File export in Django using S3

Hi,

There are 3 ways to export files in django

export from django request
export using an async task (celery)
export using an async task but upload the generated file to s3 and provide its link

In this post we will see how we can use a combination of 1 and 3, to dynamicaly generate and upload files. So out final application will take some data and will geenerate a file based the requested format, will upload it to a priate S3 bucket. Then will give link for the users to download the file. The link will expire after x seconds and so does the file.

First create a private bucket in S3 and create a folder inside it with the name ‘generated’, add a lifecycle rule for all items in the generated folder to expire aftre 1 day.

Then configure your aws credentials in django settings, I use python decouple, hence the config. But you can just write the key there.

  AWS_ACCESS_KEY_ID = config('AWS_ACCESS_KEY_ID')
  AWS_SECRET_ACCESS_KEY = config('AWS_SECRET_ACCESS_KEY')

  S3_PRIVATE_BUCKET = 'nymbleup-private'
  S3_GENERATED_PATH = 'generated/' # path where generated files are stored in private bucket
  ASYNC_EXPORT_THRESHOLD = 100 # number of rows after which file generation should be pushed to queue

Below is the function to upload a file to amazon s3 and generate a presigned url for that file

def upload_and_get_url(file_path, time=600, key=None):
    """ upload a file to s3 and get signed url 
    
    :param file_path: path of the file to upload
    :param time: expiration time of the generated url
    :param key: name of the file when stored in s3    
    """
    ext = file_path.split('.')[-1]
    key = key or (str(uuid4()) + '.' + ext)
    key = settings.S3_GENERATED_PATH + key
    transfer = S3Transfer(boto3.client('s3', settings.AWS_S3_REGION_NAME,
                                       aws_access_key_id=settings.AWS_ACCESS_KEY_ID,
                                       aws_secret_access_key=settings.AWS_SECRET_ACCESS_KEY))
    client = boto3.client('s3')
    transfer.upload_file(file_path, settings.S3_PRIVATE_BUCKET, key)
    url = client.generate_presigned_url('get_object', Params={'Bucket': settings.S3_PRIVATE_BUCKET,
                                                                           'Key': key}, ExpiresIn=time)
    return url

Now lets generate the file and call the above functoin.

@task
def generate_file(data, filename, file_type):
    """
     generate a file from data , upload to s3 and get url

    :param data: list of dicts
    :param filename: string
    :param file_type: csv or excel
    """
    if not data:
        return ""

    df = pd.DataFrame(data)

    with tempfile.NamedTemporaryFile() as temp:
        if file_type == 'csv':
            filename = temp.name + '.csv'
            df.to_csv(filename, index=False)
        elif file_type == 'excel':
            filename = temp.name + '.xls'
            df.to_excel(filename, index=False)
        else:
            raise BadInputError('invalid file format')
        url = upload_and_get_url(filename)
        temp.close()

    return url

Note that the above function is a celery task, and will be run in async mode.

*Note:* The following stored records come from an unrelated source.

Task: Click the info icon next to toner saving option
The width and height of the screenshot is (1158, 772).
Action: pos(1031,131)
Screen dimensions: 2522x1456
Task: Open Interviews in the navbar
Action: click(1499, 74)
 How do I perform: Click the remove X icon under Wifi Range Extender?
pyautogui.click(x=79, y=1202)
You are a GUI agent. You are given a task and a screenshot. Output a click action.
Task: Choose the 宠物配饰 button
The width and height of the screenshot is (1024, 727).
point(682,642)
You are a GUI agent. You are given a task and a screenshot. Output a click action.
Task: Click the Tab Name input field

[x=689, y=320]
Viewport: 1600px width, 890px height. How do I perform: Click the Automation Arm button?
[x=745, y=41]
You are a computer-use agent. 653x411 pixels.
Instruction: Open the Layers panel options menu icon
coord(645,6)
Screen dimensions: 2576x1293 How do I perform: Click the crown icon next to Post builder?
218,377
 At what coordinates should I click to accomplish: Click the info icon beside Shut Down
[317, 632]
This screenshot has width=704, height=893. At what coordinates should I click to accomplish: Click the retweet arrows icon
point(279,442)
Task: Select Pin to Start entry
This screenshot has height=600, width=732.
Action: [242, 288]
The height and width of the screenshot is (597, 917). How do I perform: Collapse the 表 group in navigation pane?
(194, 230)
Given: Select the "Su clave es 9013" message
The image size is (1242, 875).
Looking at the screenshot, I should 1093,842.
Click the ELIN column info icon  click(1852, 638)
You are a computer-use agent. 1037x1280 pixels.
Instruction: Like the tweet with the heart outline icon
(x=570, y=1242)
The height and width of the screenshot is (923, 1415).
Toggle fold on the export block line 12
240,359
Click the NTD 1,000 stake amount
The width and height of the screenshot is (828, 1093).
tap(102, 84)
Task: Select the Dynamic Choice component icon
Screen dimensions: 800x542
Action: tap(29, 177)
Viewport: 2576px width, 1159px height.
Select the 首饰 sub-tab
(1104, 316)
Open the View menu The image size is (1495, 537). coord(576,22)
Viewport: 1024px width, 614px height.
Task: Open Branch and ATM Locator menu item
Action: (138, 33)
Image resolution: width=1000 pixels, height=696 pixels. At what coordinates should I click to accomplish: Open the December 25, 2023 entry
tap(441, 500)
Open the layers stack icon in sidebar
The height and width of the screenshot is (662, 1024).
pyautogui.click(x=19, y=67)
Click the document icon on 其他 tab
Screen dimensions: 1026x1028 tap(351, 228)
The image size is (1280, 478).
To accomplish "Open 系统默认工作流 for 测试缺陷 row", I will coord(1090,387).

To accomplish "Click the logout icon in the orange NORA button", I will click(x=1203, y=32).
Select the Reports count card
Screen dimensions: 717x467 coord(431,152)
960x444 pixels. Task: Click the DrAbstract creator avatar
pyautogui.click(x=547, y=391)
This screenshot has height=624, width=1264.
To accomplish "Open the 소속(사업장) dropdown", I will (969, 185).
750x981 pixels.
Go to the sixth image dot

def export_file_response(data, file_name, file_type, queryset=None, user=None):
    """
    get the response for exporting file, will switch to async if file is longer

    :param data: data, list of dicts
    :param file_name:
    :param file_type: csv or excel
    :param queryset: if no data is provided take data from queryset
    :returns: will return task id which can be used to poll progress
    """
    num_records = len(data)
    if not data:
        data = queryset
        num_records = queryset.count()

    if num_records > settings.ASYNC_EXPORT_THRESHOLD and file_type not in ['csv']:
        task = generate_file.delay(data, file_name, file_type, user)
        return Response({"task_id": task.task_id})

    if file_type == 'csv':
        response = Response(content_type='text/csv')
        response['Content-Disposition'] = 'attachment; filename="users.csv"'
        if not data:
            return responses.response_ok("no data to export")
        keys = data[0].keys()
        dict_writer = csv.DictWriter(response, keys)
        dict_writer.writeheader()
        dict_writer.writerows(data)
        return response
    else:
        raise BadInputError('invalid file type for large data')

This function will call the file generation code if the number of rows in data is greater than ASYNC_EXPORT_THRESHOLD. else will generate a csv response and will return that. The file generation code is called in async mode, so the there should be some way to let the user know that generation is complete. For this either you can send an email or notification once the generation is complete, or can have the ui poll to know the status.

Here is the view code for polling.

    def poll_for_download(self, request):
        task_id = request.GET.get("task_id")

        if request.is_ajax():
            result = AsyncResult(task_id)
            if result.ready():
                return Response({"url": result.get()})
            return Response({"url": None})

        return Response({'result': 'file generation in progress'})

Written on September 1, 2019